## [Given instruction]
Please swap "screenshot" for "image" in everything from the start of the lines down to the one containing "Action: [243, 262]", and write those lines out again with nothing else changed and the pictures left out.

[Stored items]
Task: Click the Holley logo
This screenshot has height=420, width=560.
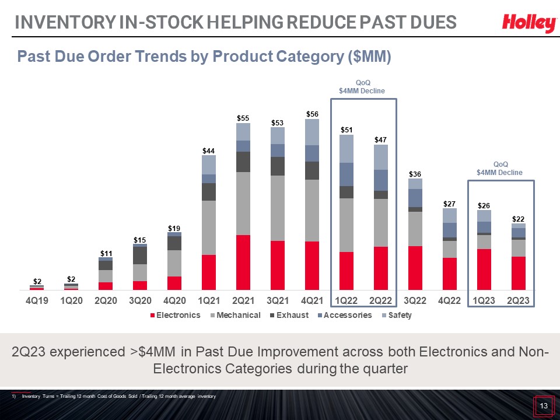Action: [529, 23]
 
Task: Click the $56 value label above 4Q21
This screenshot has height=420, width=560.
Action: [312, 114]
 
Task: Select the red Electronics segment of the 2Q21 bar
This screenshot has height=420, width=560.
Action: [243, 262]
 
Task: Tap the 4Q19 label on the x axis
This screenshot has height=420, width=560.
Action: [37, 301]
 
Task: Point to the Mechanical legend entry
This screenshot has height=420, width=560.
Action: [236, 315]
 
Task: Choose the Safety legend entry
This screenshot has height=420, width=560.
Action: [397, 315]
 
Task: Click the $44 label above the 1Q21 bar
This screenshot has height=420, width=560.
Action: [209, 150]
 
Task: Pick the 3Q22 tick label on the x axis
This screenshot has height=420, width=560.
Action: [415, 301]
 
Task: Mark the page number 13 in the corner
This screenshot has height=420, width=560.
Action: [544, 406]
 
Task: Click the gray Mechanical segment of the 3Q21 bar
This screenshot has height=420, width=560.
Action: [278, 208]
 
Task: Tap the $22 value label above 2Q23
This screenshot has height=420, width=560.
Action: [518, 219]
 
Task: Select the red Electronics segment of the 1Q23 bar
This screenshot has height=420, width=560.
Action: [484, 270]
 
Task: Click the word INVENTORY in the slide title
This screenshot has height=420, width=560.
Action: [65, 22]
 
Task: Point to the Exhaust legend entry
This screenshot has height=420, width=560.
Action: [289, 315]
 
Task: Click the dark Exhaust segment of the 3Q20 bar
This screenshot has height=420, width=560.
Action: [140, 256]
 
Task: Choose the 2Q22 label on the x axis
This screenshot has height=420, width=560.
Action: [381, 301]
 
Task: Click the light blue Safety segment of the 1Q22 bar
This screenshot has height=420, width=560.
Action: [346, 149]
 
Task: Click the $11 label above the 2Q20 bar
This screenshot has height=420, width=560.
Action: [106, 254]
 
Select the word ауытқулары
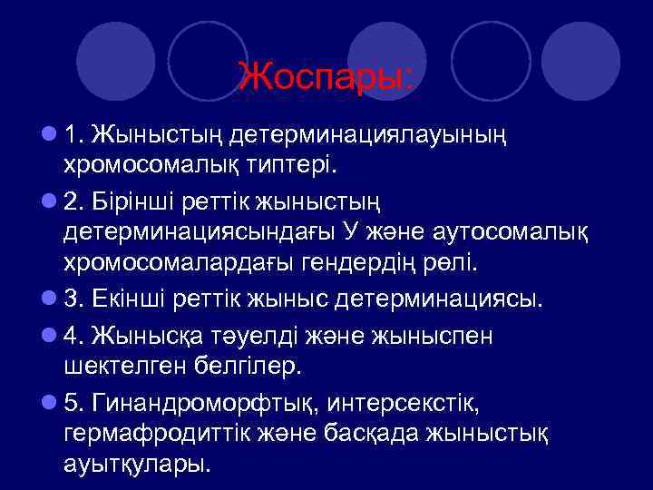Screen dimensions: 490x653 [136, 464]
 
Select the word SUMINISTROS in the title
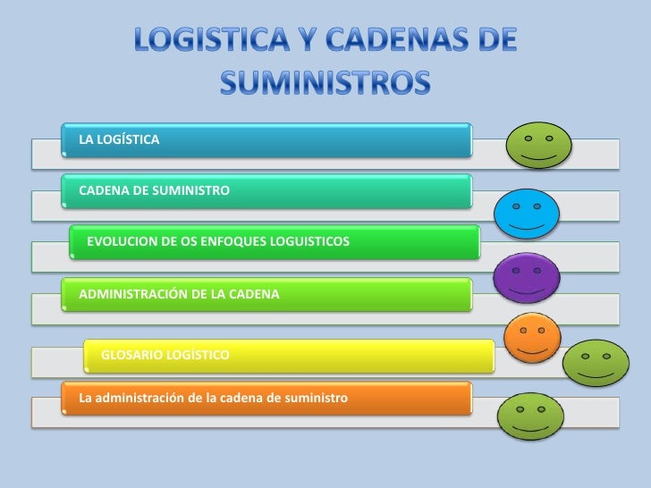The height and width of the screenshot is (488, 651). click(x=326, y=83)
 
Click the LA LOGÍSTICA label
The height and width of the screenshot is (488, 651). click(x=120, y=139)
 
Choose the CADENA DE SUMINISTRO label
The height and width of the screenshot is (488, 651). click(x=155, y=190)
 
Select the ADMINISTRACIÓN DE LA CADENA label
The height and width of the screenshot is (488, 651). click(x=180, y=293)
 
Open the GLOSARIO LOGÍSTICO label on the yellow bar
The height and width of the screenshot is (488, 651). click(x=165, y=356)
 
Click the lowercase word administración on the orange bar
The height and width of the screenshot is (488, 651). click(x=145, y=395)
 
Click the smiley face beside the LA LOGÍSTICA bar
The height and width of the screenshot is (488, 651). click(x=537, y=146)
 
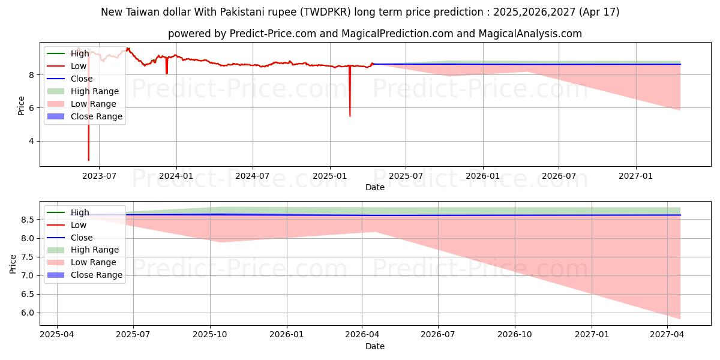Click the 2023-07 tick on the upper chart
99,175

## [Output of the task]
Task: Click the Holley logo
This image has height=420, width=560.
Action: [529, 23]
 
Task: Click the $56 value label above 4Q21
This image has height=420, width=560.
Action: [312, 114]
 
Task: Select the red Electronics segment of the 2Q21 bar
This image has height=420, width=560.
Action: [243, 262]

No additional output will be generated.